In Vitro Comparative Study of Near-Infrared Photoimmunotherapy and Photodynamic Therapy

SIMPLE SUMMARY: Near-infrared photoimmunotherapy (NIR-PIT) is a newly developed cancer treatment that uses photoreactive agents and light irradiation, while photodynamic therapy (PDT) is an existing phototherapy using photosensitizers and light irradiation as well as NIR-PIT. The current study investigated the properties of these therapies and their differences with a focus on their cellular binding/uptake specificity and cytotoxicity in vitro. NIR-PIT showed molecule-selective responses and cytotoxicity, whereas PDT showed non-selective cell type responses and cytotoxicity. Additionally, NIR-PIT and PDT induced damage-associated molecular patterns (DAMPs), a surrogate marker of immunogenic cell death, although PDT had different sensitivity between cell lines. Therefore, molecule-specific NIR-PIT may have advantages compared with PDT in terms of efficiency in tumor visualization and induction of DAMPs. ABSTRACT: Near-infrared photoimmunotherapy (NIR-PIT) is a new phototherapy that utilizes a monoclonal antibody (mAb) against cancer antigens and a phthalocyanine dye, IRDye700DX (IR700) conjugate (mAb-IR700). Photodynamic therapy (PDT) is a combination therapy that utilizes photoreactive agents and light irradiation as well as NIR-PIT. In the present study, we compared these therapies in vitro.

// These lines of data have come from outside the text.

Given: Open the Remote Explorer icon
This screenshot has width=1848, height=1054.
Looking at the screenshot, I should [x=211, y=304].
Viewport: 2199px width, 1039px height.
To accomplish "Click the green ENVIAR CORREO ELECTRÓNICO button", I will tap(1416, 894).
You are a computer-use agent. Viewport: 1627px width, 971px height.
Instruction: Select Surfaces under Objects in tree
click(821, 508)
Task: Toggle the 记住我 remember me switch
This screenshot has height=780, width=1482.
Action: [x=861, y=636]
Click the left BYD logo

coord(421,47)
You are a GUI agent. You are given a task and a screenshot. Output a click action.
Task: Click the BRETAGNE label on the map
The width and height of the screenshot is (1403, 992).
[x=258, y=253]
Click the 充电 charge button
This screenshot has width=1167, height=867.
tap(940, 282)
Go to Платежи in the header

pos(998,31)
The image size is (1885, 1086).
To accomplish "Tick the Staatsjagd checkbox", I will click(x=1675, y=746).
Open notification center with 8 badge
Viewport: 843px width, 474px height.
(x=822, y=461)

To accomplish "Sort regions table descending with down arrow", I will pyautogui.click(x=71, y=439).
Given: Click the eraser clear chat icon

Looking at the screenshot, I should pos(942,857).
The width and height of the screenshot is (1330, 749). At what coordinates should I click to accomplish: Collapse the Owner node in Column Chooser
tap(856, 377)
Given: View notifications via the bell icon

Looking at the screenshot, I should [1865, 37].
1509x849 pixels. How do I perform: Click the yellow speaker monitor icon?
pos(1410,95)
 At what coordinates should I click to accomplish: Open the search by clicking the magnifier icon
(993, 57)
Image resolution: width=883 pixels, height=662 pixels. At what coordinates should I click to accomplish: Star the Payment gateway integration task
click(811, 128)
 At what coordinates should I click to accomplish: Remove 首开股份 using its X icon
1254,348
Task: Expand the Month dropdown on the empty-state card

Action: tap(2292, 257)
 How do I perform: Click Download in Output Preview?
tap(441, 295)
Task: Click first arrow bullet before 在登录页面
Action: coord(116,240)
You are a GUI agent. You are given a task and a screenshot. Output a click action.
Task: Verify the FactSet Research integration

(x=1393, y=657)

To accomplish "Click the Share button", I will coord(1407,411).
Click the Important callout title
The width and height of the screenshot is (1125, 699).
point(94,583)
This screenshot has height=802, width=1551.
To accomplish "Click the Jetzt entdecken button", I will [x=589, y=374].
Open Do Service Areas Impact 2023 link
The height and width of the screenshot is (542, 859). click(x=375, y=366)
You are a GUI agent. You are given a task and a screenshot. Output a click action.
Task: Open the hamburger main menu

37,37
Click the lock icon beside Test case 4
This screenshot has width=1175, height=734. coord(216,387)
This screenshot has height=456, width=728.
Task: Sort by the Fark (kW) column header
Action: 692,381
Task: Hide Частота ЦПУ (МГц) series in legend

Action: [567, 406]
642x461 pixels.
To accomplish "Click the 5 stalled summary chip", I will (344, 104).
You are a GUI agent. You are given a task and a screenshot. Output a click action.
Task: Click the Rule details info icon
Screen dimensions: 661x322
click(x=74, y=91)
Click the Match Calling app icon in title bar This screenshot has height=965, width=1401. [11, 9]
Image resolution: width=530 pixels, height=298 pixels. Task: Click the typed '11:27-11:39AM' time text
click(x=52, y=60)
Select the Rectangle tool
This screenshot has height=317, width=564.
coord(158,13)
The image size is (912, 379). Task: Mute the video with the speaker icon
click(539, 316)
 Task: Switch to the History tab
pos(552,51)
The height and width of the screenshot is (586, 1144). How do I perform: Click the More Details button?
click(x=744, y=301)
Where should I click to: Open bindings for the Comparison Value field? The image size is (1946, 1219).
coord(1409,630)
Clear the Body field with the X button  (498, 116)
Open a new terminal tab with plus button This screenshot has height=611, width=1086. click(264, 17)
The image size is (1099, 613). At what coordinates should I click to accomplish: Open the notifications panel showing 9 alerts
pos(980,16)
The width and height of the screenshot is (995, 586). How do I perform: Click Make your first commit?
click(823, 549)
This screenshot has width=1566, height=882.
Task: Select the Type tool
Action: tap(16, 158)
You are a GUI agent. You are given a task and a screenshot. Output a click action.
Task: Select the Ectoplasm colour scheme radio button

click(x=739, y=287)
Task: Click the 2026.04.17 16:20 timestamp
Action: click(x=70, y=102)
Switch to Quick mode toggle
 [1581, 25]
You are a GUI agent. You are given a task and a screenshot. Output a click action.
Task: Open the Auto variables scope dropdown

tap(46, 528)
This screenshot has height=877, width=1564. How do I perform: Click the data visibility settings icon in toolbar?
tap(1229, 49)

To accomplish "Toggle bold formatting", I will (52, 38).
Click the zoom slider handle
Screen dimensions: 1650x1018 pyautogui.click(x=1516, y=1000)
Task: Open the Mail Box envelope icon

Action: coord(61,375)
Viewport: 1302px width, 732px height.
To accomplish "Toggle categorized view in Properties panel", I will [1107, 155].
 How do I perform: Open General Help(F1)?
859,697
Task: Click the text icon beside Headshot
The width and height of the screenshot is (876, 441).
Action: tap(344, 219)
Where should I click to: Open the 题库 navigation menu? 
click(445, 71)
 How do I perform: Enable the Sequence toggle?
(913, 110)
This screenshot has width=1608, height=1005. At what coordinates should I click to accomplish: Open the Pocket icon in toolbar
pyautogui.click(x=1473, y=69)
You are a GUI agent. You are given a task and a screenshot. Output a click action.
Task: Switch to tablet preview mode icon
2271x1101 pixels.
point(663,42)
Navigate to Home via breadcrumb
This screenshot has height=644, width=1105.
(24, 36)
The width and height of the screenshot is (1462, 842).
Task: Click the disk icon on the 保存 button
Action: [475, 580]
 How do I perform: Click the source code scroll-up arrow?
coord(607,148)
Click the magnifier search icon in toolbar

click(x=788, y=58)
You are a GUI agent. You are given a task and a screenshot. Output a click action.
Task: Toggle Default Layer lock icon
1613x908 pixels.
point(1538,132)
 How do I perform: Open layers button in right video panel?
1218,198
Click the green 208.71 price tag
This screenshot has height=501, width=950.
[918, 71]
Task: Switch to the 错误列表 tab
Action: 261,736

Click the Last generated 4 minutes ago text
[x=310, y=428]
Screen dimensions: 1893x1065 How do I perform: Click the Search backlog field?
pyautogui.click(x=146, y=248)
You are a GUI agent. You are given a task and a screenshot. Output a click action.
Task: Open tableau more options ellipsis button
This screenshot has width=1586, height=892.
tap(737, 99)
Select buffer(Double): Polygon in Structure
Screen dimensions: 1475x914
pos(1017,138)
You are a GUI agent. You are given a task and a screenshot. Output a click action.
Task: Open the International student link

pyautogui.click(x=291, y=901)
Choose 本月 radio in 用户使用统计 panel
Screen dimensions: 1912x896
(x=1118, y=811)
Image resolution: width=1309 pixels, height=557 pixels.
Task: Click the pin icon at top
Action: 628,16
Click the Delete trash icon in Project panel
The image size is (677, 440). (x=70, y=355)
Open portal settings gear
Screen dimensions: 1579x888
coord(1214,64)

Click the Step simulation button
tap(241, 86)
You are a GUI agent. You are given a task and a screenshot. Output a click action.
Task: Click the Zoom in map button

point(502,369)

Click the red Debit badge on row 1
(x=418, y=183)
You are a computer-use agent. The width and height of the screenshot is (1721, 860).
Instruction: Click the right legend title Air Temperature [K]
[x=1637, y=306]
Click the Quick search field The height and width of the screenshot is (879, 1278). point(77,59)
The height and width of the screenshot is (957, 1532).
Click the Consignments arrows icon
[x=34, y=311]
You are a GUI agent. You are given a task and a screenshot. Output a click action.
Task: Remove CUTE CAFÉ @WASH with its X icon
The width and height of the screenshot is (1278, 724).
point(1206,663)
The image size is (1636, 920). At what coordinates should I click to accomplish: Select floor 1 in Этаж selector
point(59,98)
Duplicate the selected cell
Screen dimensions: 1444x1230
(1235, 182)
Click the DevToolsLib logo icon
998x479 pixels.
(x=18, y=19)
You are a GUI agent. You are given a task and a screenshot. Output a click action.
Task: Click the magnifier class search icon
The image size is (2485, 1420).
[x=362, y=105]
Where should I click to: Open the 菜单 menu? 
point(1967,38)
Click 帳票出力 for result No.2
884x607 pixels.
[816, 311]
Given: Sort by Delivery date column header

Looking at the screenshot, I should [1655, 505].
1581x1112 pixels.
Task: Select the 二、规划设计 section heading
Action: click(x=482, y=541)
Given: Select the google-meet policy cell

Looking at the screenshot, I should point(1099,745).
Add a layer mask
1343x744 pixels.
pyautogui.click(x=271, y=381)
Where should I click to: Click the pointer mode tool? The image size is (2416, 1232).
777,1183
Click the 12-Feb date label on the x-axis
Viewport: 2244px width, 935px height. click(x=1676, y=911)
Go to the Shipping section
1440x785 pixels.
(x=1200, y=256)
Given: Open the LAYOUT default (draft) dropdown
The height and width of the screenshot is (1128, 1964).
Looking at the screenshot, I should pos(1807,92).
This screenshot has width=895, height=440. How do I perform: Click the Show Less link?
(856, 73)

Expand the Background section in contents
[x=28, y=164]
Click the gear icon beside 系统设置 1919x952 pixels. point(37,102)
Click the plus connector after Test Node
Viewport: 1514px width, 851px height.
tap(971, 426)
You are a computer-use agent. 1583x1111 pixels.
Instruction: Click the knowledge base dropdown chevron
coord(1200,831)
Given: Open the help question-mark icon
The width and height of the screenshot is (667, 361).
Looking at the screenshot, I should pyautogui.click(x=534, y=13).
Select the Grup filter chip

The characterization of cellular binding/uptake specificity and cytotoxicity were examined using two mAb-IR700 forms and a conventional PDT agent, talaporfin sodium, in three cell lines. As designed, mAb-IR700 had high molecular selectivity and visualized target molecule-positive cells at the lowest concentration examined. NIR-PIT induced necrosis and damage-associated molecular patterns (DAMPs), a surrogate maker of immunogenic cell death. In contrast, talaporfin sodium was taken up by cells regardless of cell type, and its uptake was enhanced in a concentration-dependent manner. PDT induced cell death, with the pattern of cell death shifting from apoptosis to necrosis depending on the concentration of the photosensitizer. Induction of DAMPs was observed at the highest concentration, but their sensitivity differed among cell lines. Overall, our data suggest that molecule-specific NIR-PIT may have potential advantages compared with PDT in terms of the efficiency of tumor visualization and induction of DAMPs.